Prime Minister Tammam Salam "expressed his fear that what happened in Qaa is the start of a new wave of terrorist operations in different areas of Lebanon", Information Minister Ramzi Jreij said in televised comments after a cabinet meeting.

Sunni Muslim militants have repeatedly struck in Lebanon since the eruption of the war in neighboring Syria, where the powerful Lebanese Shi'ite Muslim group Hezbollah is fighting in support of President Bashar al-Assad.

Interior Minister Nohad Machnouk said the attackers had come from inside Syria, and not refugee camps hosting Syrian refugees who number more than one million in Lebanon, according to the UN refugee agency UNHCR.

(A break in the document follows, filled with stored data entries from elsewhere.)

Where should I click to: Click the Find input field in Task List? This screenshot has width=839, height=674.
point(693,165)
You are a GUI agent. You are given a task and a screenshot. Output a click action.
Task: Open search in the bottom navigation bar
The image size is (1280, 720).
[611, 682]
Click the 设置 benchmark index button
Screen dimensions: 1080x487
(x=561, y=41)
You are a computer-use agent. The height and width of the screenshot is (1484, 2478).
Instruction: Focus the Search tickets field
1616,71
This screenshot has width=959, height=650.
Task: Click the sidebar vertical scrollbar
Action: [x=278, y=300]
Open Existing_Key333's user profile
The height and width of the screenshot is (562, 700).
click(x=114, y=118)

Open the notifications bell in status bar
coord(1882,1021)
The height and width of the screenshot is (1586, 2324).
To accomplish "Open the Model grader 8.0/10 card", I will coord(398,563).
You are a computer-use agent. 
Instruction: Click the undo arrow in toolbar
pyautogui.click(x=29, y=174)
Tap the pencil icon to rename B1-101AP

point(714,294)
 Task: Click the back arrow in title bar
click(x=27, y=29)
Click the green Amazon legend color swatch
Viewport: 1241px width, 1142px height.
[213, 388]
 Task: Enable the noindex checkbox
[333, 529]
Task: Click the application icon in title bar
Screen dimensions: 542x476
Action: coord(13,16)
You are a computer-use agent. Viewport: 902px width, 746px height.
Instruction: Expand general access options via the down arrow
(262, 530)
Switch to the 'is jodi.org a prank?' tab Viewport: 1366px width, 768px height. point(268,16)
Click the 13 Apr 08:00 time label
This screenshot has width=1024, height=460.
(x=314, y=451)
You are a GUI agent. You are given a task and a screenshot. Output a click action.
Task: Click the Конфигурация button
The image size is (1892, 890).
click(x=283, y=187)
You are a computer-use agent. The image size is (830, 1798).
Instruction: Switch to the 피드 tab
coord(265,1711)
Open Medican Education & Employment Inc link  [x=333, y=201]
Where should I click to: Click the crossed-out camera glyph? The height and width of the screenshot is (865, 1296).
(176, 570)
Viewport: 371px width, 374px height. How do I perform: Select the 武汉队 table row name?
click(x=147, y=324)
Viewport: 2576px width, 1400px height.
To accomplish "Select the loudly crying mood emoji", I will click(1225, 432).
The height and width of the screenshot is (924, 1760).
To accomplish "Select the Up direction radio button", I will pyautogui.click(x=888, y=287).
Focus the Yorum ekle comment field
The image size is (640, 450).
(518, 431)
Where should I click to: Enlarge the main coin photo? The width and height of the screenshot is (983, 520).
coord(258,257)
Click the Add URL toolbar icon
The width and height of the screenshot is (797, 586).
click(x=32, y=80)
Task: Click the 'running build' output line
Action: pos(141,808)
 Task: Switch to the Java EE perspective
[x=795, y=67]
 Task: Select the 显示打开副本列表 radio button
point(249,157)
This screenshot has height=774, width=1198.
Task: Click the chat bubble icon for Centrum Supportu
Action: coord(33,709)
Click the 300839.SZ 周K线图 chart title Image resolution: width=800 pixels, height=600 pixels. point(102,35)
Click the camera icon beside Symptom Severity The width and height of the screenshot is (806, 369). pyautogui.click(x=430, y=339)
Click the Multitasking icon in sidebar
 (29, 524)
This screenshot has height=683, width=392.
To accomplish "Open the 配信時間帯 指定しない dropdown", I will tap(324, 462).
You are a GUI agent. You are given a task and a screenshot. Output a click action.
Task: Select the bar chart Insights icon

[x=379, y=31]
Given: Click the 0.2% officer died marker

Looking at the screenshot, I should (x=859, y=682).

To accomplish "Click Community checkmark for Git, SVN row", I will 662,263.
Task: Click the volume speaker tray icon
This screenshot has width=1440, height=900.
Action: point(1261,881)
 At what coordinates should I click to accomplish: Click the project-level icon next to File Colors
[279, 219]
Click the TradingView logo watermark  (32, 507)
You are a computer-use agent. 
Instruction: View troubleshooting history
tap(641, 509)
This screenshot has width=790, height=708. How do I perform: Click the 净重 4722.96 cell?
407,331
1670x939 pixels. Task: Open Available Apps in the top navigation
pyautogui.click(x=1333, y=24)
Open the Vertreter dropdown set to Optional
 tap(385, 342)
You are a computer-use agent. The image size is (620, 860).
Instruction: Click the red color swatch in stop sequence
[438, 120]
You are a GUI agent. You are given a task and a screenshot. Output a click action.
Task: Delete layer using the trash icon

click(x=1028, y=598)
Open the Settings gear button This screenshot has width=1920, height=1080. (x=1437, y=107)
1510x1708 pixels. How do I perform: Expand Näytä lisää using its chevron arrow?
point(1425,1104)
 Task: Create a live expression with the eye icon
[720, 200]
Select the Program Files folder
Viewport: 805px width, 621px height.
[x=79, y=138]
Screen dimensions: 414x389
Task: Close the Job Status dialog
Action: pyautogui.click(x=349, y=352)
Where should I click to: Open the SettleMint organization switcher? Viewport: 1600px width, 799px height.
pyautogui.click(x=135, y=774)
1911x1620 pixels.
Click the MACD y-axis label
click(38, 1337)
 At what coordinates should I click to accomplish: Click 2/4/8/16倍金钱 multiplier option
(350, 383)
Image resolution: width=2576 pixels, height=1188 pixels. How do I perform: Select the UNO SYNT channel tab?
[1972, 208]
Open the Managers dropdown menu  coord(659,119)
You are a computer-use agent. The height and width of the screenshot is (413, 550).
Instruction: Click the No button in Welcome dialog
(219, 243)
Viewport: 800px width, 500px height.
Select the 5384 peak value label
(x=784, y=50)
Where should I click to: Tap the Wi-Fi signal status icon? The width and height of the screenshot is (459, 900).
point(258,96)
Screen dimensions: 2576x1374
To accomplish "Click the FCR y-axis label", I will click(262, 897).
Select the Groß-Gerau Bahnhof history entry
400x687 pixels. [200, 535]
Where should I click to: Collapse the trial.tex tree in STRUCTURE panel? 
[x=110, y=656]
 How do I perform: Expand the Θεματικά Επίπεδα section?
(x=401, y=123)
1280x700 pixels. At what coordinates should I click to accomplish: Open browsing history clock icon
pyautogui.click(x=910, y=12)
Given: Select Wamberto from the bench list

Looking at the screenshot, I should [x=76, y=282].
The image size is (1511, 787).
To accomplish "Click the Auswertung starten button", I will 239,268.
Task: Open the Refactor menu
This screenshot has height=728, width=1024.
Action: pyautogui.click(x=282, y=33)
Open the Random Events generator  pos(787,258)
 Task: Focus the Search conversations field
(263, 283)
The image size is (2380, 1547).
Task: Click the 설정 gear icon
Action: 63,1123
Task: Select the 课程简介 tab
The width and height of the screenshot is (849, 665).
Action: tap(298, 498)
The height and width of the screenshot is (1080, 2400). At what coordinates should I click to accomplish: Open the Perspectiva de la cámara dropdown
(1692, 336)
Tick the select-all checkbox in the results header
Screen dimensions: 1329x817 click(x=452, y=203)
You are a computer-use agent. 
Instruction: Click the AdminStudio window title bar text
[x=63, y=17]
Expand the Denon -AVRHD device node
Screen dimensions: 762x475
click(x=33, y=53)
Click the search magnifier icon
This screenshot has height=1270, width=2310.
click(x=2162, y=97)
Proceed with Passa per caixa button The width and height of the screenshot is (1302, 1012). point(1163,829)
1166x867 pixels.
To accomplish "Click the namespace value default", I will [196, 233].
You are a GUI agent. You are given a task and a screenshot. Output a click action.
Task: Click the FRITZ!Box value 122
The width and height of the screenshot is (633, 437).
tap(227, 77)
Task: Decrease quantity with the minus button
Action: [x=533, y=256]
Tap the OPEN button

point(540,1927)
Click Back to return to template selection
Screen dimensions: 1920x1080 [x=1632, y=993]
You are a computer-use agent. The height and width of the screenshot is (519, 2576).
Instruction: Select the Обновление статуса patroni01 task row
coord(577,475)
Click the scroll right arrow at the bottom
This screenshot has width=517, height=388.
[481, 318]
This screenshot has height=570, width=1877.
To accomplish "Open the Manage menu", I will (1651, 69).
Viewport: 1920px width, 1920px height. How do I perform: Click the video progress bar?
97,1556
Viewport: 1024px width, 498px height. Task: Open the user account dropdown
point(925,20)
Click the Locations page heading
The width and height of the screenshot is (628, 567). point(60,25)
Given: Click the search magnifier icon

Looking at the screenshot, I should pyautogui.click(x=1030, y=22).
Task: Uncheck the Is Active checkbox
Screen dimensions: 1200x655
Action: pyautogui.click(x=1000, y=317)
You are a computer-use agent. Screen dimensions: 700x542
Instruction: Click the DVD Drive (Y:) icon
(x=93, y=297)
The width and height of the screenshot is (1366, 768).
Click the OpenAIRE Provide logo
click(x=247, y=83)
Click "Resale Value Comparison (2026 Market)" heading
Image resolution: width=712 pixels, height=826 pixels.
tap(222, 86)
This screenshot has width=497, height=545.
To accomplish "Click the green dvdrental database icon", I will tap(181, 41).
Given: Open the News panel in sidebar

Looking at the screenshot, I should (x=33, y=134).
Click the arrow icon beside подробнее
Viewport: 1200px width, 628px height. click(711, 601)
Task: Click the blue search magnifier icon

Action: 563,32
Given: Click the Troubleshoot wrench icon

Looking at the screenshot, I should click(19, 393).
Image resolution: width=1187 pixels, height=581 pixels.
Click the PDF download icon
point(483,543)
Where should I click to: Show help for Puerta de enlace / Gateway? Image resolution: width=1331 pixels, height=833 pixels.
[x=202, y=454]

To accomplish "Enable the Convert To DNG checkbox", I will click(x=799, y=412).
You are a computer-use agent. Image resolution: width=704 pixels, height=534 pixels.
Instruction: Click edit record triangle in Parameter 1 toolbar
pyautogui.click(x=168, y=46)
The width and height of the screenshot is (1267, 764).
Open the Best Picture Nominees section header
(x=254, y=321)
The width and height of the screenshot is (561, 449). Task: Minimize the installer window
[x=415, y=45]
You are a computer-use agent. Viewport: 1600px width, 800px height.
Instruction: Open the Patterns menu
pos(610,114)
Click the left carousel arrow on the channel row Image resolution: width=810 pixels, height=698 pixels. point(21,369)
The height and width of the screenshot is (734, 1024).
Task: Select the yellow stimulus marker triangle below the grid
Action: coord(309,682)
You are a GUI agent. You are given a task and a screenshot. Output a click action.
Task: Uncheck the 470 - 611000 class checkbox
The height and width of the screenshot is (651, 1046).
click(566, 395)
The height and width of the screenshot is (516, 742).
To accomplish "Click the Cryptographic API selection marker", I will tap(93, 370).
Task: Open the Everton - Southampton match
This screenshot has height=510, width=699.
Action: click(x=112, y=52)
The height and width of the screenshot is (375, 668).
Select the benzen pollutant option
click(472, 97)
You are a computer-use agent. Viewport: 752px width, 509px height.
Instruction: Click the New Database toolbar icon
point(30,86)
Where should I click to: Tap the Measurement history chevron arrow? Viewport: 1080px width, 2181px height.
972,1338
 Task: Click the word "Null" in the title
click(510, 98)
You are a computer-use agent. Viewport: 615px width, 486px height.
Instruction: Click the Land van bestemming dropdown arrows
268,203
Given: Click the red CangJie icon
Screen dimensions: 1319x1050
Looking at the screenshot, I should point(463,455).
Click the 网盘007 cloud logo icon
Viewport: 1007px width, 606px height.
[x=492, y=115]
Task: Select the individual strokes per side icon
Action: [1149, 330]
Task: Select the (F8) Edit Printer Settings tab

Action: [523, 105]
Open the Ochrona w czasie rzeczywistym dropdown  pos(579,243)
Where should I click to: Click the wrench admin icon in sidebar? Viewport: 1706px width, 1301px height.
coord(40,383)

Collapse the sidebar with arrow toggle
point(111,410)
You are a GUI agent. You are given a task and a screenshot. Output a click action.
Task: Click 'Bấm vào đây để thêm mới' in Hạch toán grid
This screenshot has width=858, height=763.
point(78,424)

Army commander General Jean Kahwaji said militants had started a new phase "but it is not certain that they have a new plan". Speaking in Beirut ahead of a meeting with Salam and other security chiefs, he said the bombers included a woman.

Local authorities imposed curfews on Syrian refugees in the area following the attacks. The Lebanese army said it had mounted dawn raids on Syrian refugee camps, detaining 103 people for being illegally present in Lebanon.

The majority of Syrian refugees have no legal status in Lebanon due to the complications and costs of obtaining or renewing residency rights under rules imposed by the Lebanese government, aid agencies say.

In Qaa, residents armed with assault rifles fanned out in the streets for several hours on Tuesday, citing the need to protect the area. They later dispersed when the army asked them to go home. The head of the Qaa local council had on Monday night urged residents to shoot anyone suspicious.

Security sources said Hezbollah deployed dozens of armed men in nearby villages to help secure the area.

"We are not leaving for sure, we are staying here … we are not afraid. We are not leaving our land," Maher Rizk, a cafe owner, said.

The UNHCR said the northern region of Lebanon's Bekaa Valley hosts a significant population of vulnerable people, both Lebanese and refugees.

"Law enforcement authorities are conducting follow-up security operations in the area. At a time of heightened tensions, it is important that the communities stand together," Matthew Saltmarsh, senior UNCHR communications officer, said.